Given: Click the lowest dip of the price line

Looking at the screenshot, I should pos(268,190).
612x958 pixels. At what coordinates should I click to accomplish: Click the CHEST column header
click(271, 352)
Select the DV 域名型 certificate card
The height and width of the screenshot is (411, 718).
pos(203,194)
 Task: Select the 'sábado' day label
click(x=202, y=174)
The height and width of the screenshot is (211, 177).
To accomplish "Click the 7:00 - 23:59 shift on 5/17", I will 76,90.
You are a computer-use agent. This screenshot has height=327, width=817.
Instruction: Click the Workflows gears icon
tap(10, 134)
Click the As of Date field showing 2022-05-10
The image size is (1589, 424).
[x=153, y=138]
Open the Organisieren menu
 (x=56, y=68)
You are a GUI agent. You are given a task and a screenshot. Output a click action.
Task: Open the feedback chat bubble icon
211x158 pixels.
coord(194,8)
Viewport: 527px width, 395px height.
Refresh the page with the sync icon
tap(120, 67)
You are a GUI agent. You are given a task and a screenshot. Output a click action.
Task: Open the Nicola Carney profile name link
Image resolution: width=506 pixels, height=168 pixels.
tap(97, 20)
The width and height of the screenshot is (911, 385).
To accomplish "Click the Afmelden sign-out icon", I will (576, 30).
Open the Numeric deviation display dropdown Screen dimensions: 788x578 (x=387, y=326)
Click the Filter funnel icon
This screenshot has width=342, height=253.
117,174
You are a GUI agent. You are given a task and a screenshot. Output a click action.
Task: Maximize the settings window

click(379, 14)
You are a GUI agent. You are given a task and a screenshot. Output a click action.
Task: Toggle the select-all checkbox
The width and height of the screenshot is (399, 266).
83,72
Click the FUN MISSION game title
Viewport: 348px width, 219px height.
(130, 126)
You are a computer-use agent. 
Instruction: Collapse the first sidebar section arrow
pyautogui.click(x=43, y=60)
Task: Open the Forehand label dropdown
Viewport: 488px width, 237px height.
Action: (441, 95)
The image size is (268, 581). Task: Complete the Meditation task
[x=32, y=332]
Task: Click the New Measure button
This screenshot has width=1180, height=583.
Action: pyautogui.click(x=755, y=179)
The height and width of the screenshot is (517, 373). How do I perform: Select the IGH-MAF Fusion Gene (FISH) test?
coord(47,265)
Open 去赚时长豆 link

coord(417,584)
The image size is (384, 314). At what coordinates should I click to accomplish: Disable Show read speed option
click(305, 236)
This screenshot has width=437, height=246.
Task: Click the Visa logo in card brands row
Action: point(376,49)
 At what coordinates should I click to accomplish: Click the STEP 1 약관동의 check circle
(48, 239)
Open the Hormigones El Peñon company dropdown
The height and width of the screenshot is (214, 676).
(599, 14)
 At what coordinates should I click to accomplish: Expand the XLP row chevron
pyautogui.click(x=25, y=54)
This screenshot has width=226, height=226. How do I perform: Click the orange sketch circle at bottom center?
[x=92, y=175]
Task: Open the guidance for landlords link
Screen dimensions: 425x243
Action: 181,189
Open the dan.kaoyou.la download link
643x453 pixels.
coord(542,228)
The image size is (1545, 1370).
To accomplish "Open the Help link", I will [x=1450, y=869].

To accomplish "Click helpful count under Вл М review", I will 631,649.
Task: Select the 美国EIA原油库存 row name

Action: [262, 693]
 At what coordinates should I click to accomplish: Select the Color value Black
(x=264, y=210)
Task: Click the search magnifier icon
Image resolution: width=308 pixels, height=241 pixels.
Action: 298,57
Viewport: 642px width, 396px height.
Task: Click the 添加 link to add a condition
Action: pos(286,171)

> **Work item**:
Out of the data above, set down the lines from the one with "The height and width of the screenshot is (411, 718)." to the one with "Task: Open the Forehand label dropdown", both included, exactly as written and with no additions.

> **Response**:
The height and width of the screenshot is (411, 718).
pos(203,194)
 Task: Select the 'sábado' day label
click(x=202, y=174)
The height and width of the screenshot is (211, 177).
To accomplish "Click the 7:00 - 23:59 shift on 5/17", I will 76,90.
You are a computer-use agent. This screenshot has height=327, width=817.
Instruction: Click the Workflows gears icon
tap(10, 134)
Click the As of Date field showing 2022-05-10
The image size is (1589, 424).
[x=153, y=138]
Open the Organisieren menu
 (x=56, y=68)
You are a GUI agent. You are given a task and a screenshot. Output a click action.
Task: Open the feedback chat bubble icon
211x158 pixels.
coord(194,8)
Viewport: 527px width, 395px height.
Refresh the page with the sync icon
tap(120, 67)
You are a GUI agent. You are given a task and a screenshot. Output a click action.
Task: Open the Nicola Carney profile name link
Image resolution: width=506 pixels, height=168 pixels.
tap(97, 20)
The width and height of the screenshot is (911, 385).
To accomplish "Click the Afmelden sign-out icon", I will (576, 30).
Open the Numeric deviation display dropdown Screen dimensions: 788x578 (x=387, y=326)
Click the Filter funnel icon
This screenshot has width=342, height=253.
117,174
You are a GUI agent. You are given a task and a screenshot. Output a click action.
Task: Maximize the settings window

click(379, 14)
You are a GUI agent. You are given a task and a screenshot. Output a click action.
Task: Toggle the select-all checkbox
The width and height of the screenshot is (399, 266).
83,72
Click the FUN MISSION game title
Viewport: 348px width, 219px height.
(130, 126)
You are a computer-use agent. 
Instruction: Collapse the first sidebar section arrow
pyautogui.click(x=43, y=60)
Task: Open the Forehand label dropdown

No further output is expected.